Il s’agit bien d’une coalition de l’extrême-droite avec, pour l’essentiel, une même orientation politique qui se décline sous des apparences différentes et avec quelques nuances dans diverses organisations. Il est fréquent et normal que, sur les forums des réseaux sociaux, des adhérents de ces divers groupes copinent entre eux ouvertement et forment un front commun pour interdire l’expression des adversaires de Poutine.
Et maintenant la censure
AgoraVox se trouve peut-être au premier rang des sites qui abritent des intervenants de tous ces courants poutinistes et, en effet, nous en voyons quelques uns qui s'invitent entre eux à participer le soir à des séances de tchatches.

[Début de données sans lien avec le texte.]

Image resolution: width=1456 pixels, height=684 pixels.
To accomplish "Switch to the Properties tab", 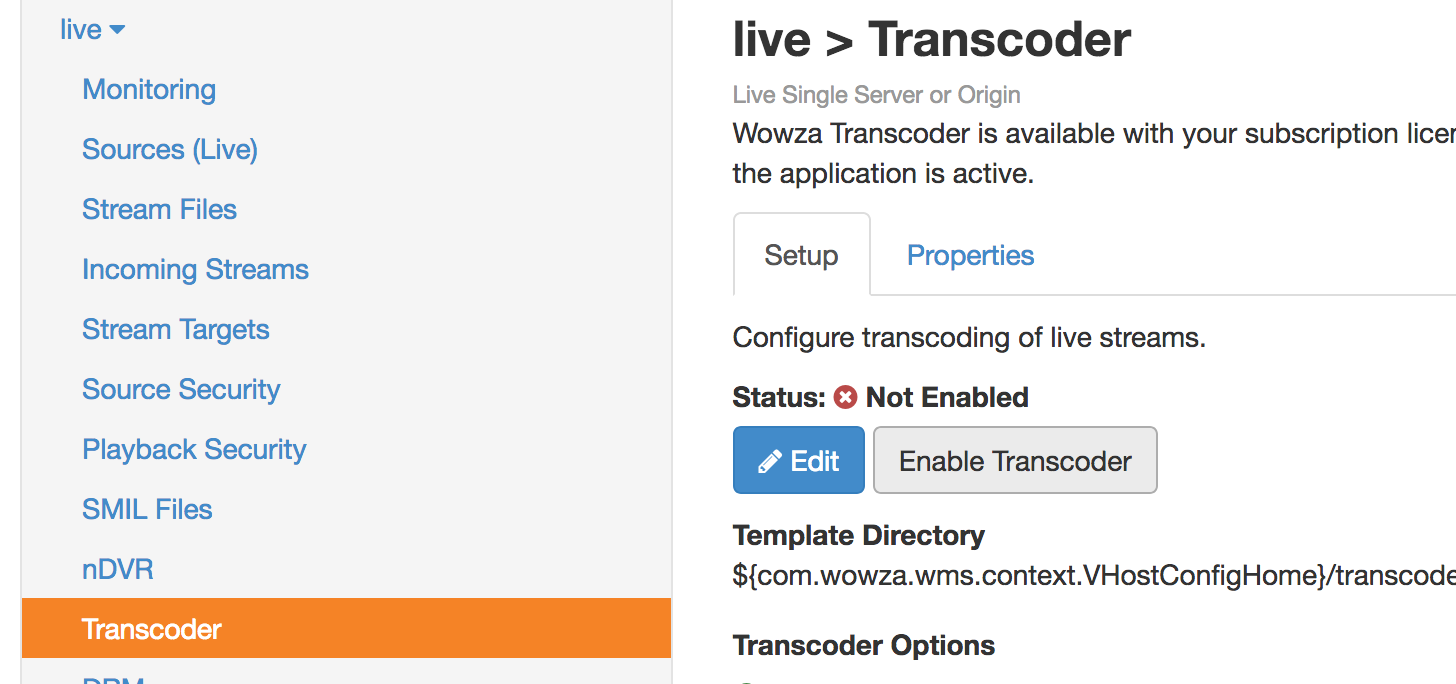I will tap(970, 256).
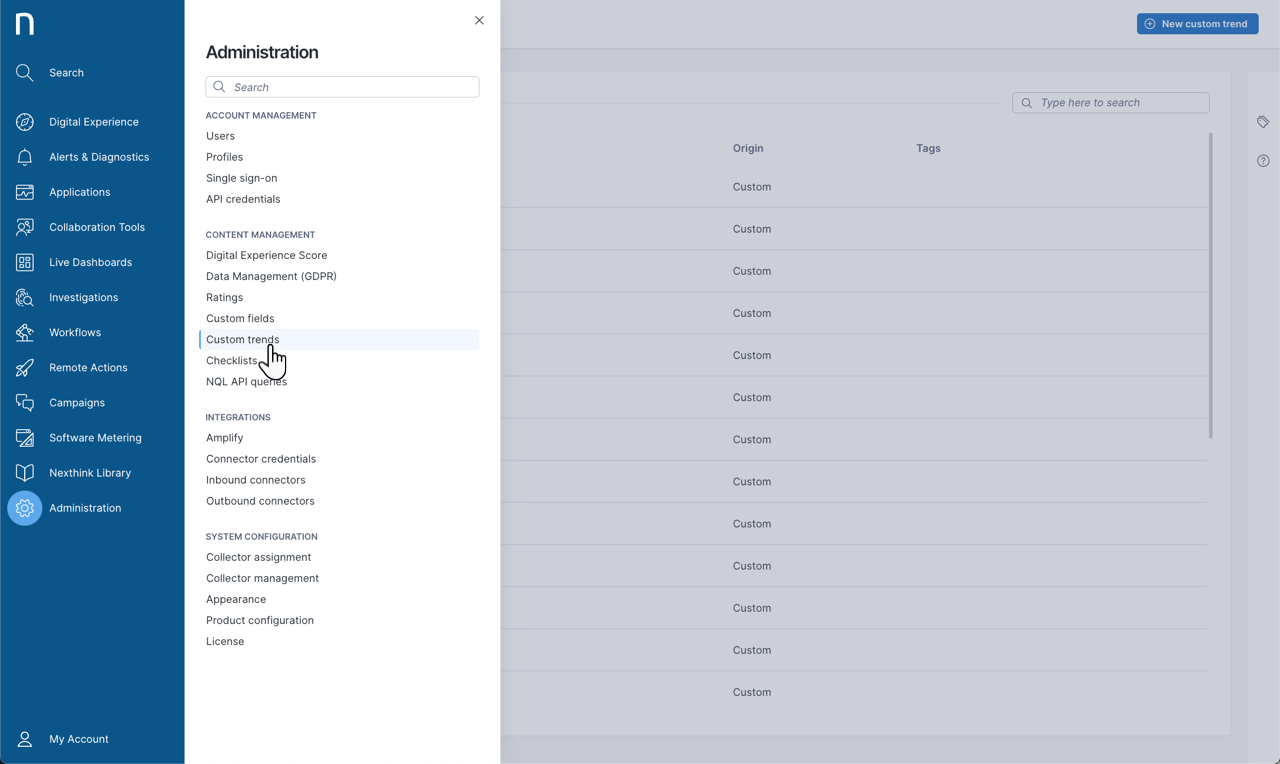Viewport: 1280px width, 764px height.
Task: Open the Campaigns section
Action: pos(24,402)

Au premier rang se trouvent les deux individus que j'ai signalé par ailleurs comme des champions de la diffamation. Ils sont manifestement couverts par la direction d'AgoraVox. Or, cette même direction a censuré plusieurs fois le présent article. Quel courant cette direction tient-elle donc à défendre parmi les quatre dont je parle ici ? S'agit-il des défenseurs de Zemmour, des défenseurs de Le Pen, des défenseurs d'Asselineau ou des crypto-staliniens ? Il faut sans doute chercher d'autres indices pour répondre à cette question mais il est certain que ce site n'est plus pleinement un site de "journalisme citoyen". C'est cependant un site qu'il faut tenter de sauver. C'est ce que je tente avec le projet "amélioravox".